#### EXTRACTED INFORMATION ####

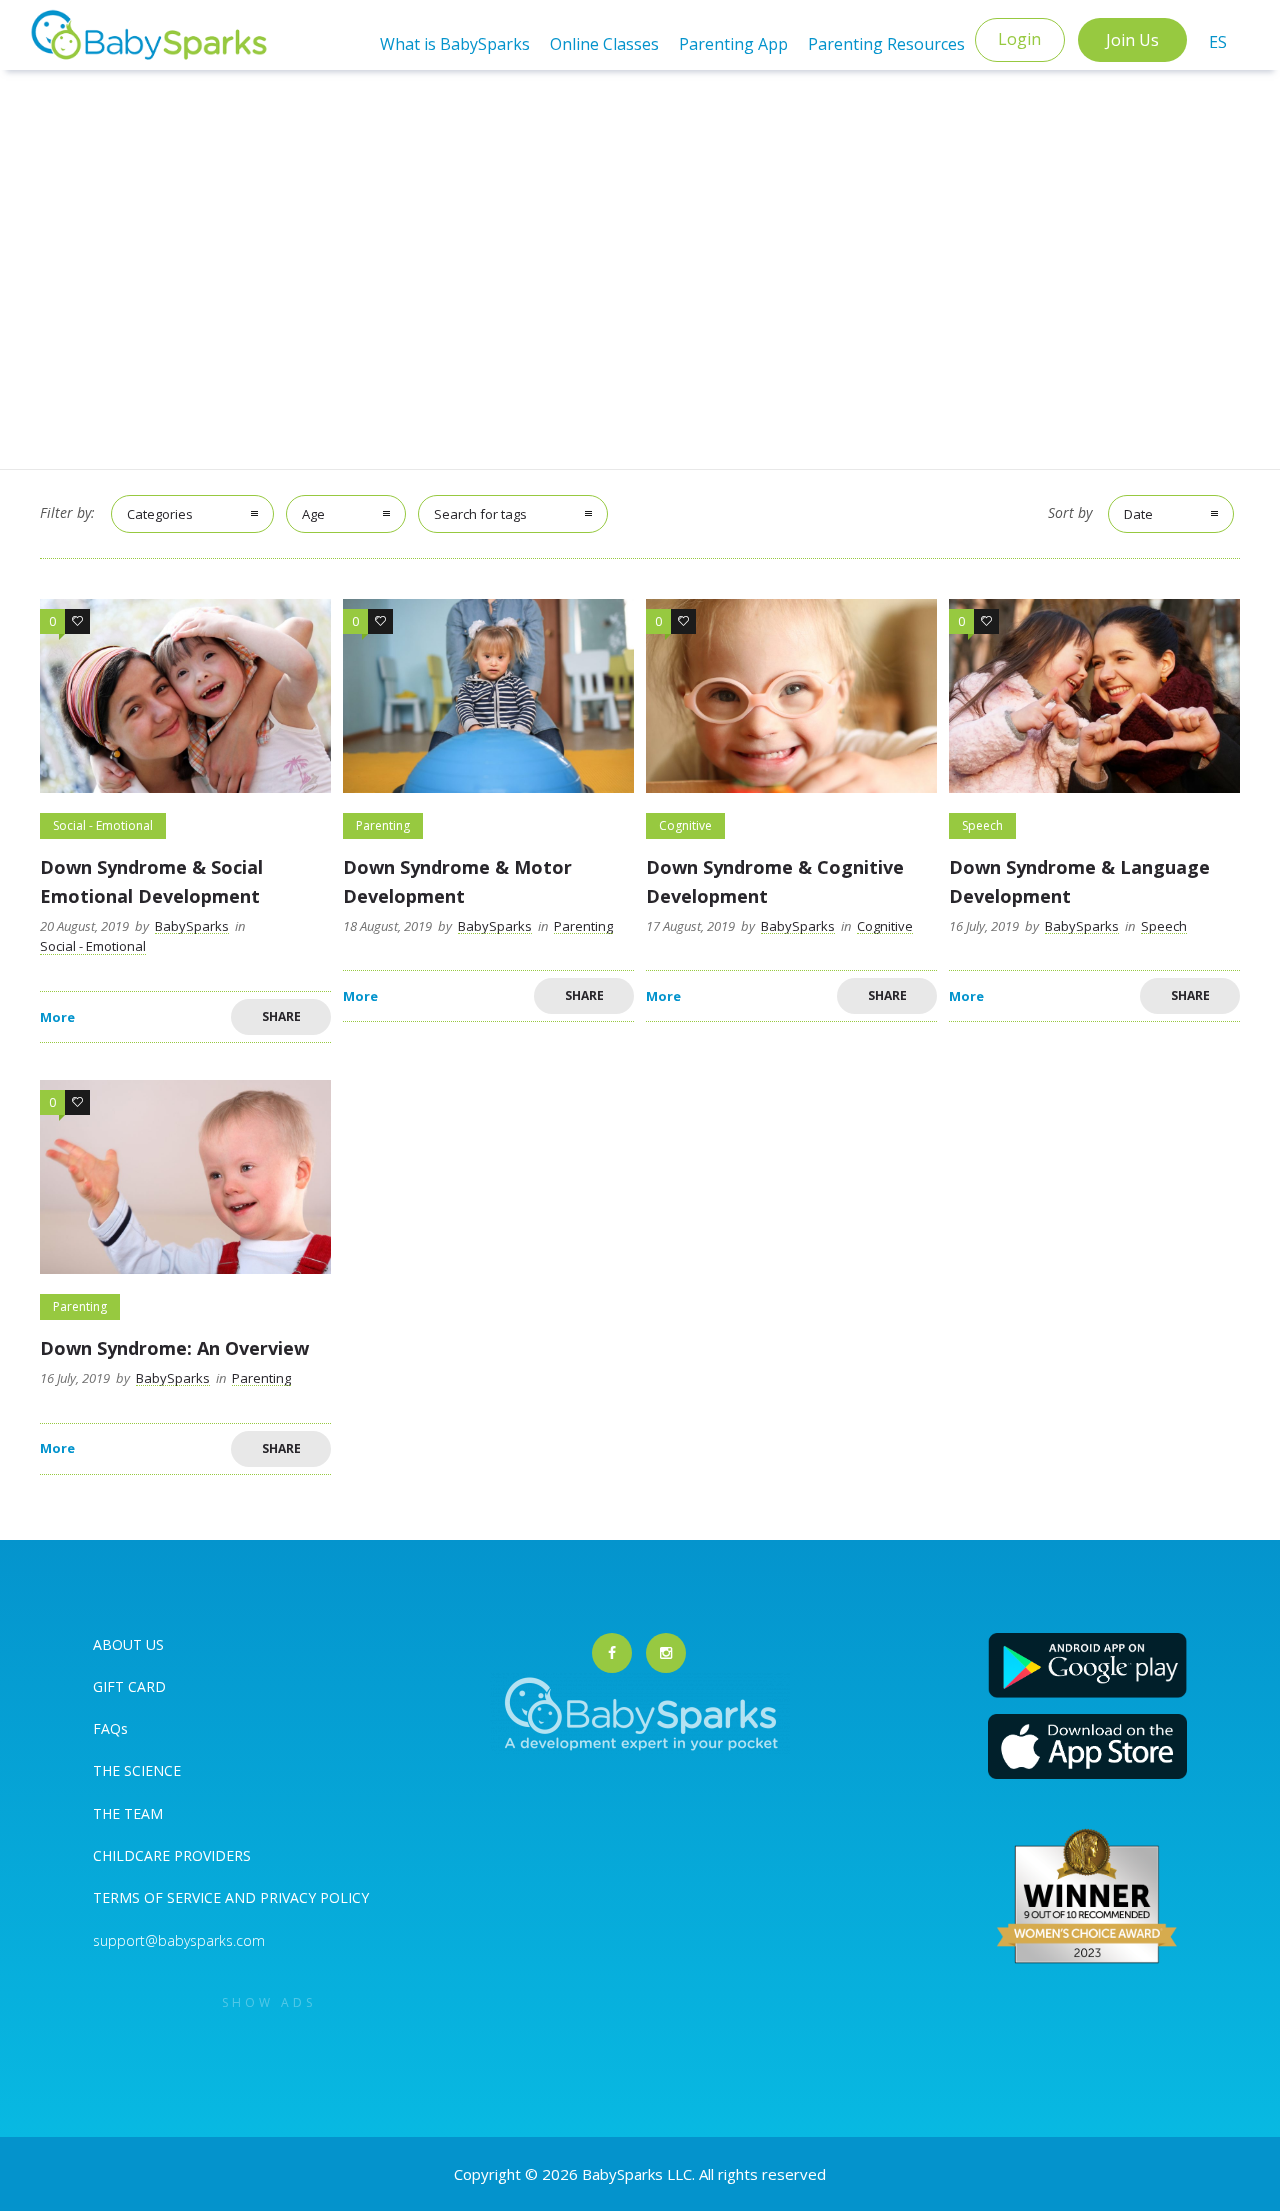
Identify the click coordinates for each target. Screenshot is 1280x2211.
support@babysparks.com (179, 1940)
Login (1019, 39)
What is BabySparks (455, 44)
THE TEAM (128, 1813)
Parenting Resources (886, 44)
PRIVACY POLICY (312, 1897)
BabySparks (192, 926)
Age (313, 514)
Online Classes (604, 44)
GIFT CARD (129, 1686)
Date (1138, 514)
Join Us (1132, 40)
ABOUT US (128, 1644)
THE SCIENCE (137, 1770)
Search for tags (480, 514)
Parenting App (733, 44)
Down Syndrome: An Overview (174, 1348)
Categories (160, 514)
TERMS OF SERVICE (159, 1897)
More (57, 1017)
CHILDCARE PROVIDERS (172, 1855)
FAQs (110, 1728)
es (1218, 42)
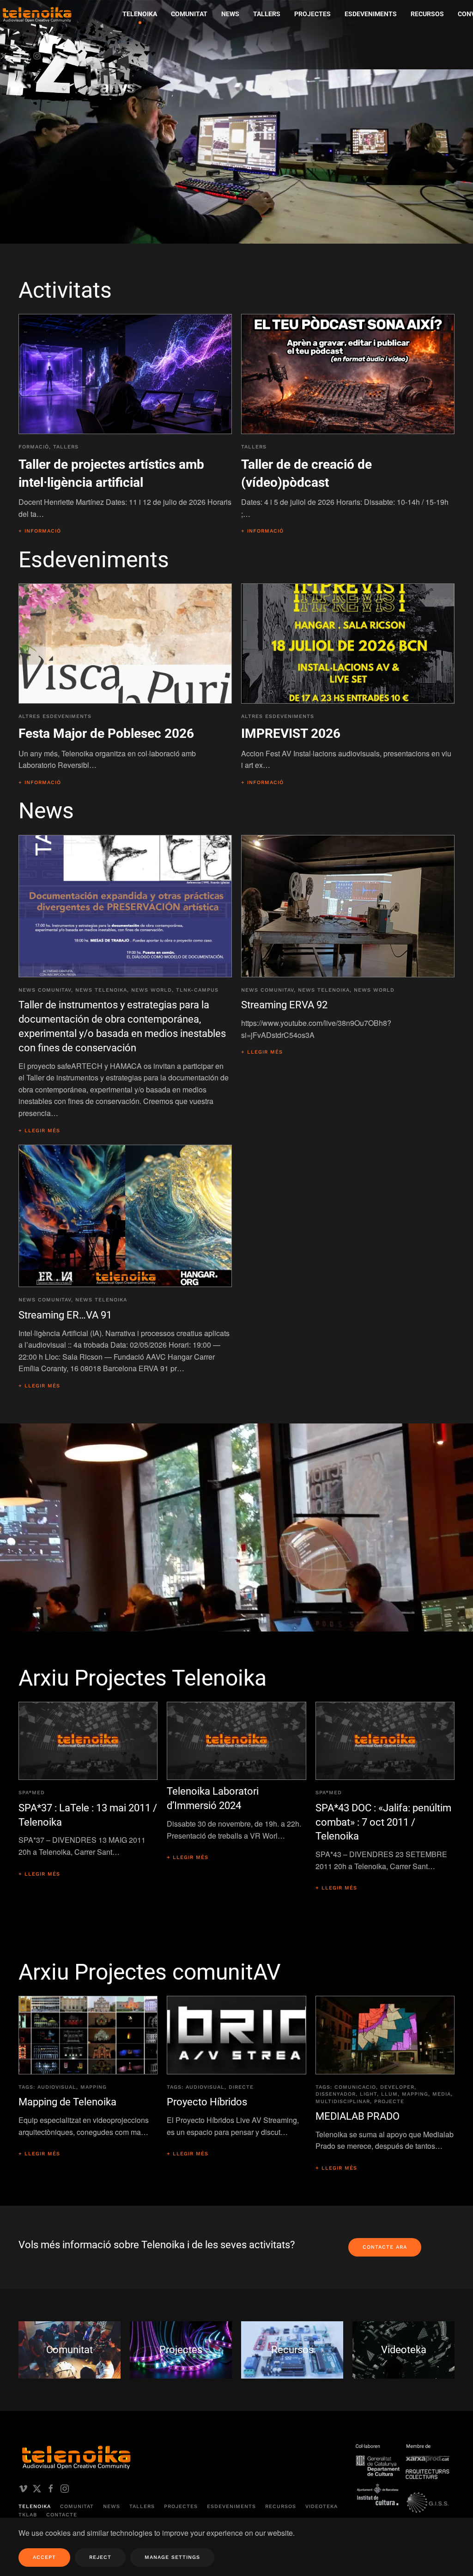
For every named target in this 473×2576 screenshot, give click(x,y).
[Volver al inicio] (90, 58)
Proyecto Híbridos (207, 2102)
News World (151, 990)
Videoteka (321, 2506)
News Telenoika (101, 990)
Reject (100, 2557)
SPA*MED (31, 1793)
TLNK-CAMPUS (197, 990)
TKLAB (27, 2515)
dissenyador (335, 2094)
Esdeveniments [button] (371, 14)
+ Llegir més (39, 1131)
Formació (33, 447)
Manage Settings (172, 2557)
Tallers (266, 14)
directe (241, 2087)
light (368, 2094)
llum (389, 2094)
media (441, 2094)
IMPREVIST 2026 (290, 733)
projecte (389, 2101)
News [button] (230, 14)
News (111, 2506)
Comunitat (77, 2506)
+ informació (39, 531)
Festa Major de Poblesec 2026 (106, 733)
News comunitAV (44, 990)
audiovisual (56, 2087)
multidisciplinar (342, 2101)
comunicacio (355, 2087)
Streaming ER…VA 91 (65, 1315)
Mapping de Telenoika (67, 2102)
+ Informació (39, 782)
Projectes (181, 2506)
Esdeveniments (231, 2506)
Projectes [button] (312, 14)
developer (397, 2087)
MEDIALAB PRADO (357, 2116)
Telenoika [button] (139, 14)
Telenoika (34, 2506)
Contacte (61, 2515)
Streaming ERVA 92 (284, 1005)
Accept (44, 2557)
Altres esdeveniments (54, 716)
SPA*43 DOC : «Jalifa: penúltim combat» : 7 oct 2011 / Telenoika (383, 1822)
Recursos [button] (427, 14)
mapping (93, 2087)
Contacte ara (385, 2247)
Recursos (280, 2506)
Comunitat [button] (189, 14)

####

# WHAT NEEDS TO BE DONE
From the data above, return only the lines starting at the line that holds "Join Us (1132, 40)" and ending at the line that holds "developer (397, 2087)", word for word and without pictures.

# RESPONSE TO THIS EXERCISE
Join Us (1132, 40)
ABOUT US (128, 1644)
THE SCIENCE (137, 1770)
Search for tags (480, 514)
Parenting App (733, 44)
Down Syndrome: An Overview (174, 1348)
Categories (160, 514)
TERMS OF SERVICE (159, 1897)
More (57, 1017)
CHILDCARE PROVIDERS (172, 1855)
FAQs (110, 1728)
es (1218, 42)
For every named target in this 473×2576 screenshot, give click(x,y).
[Volver al inicio] (90, 58)
Proyecto Híbridos (207, 2102)
News World (151, 990)
Videoteka (321, 2506)
News Telenoika (101, 990)
Reject (100, 2557)
SPA*MED (31, 1793)
TLNK-CAMPUS (197, 990)
TKLAB (27, 2515)
dissenyador (335, 2094)
Esdeveniments [button] (371, 14)
+ Llegir més (39, 1131)
Formació (33, 447)
Manage Settings (172, 2557)
Tallers (266, 14)
directe (241, 2087)
light (368, 2094)
llum (389, 2094)
media (441, 2094)
IMPREVIST 2026 (290, 733)
projecte (389, 2101)
News [button] (230, 14)
News (111, 2506)
Comunitat (77, 2506)
+ informació (39, 531)
Festa Major de Poblesec 2026 (106, 733)
News comunitAV (44, 990)
audiovisual (56, 2087)
multidisciplinar (342, 2101)
comunicacio (355, 2087)
Streaming ER…VA 91 (65, 1315)
Mapping de Telenoika (67, 2102)
+ Informació (39, 782)
Projectes (181, 2506)
Esdeveniments (231, 2506)
Projectes [button] (312, 14)
developer (397, 2087)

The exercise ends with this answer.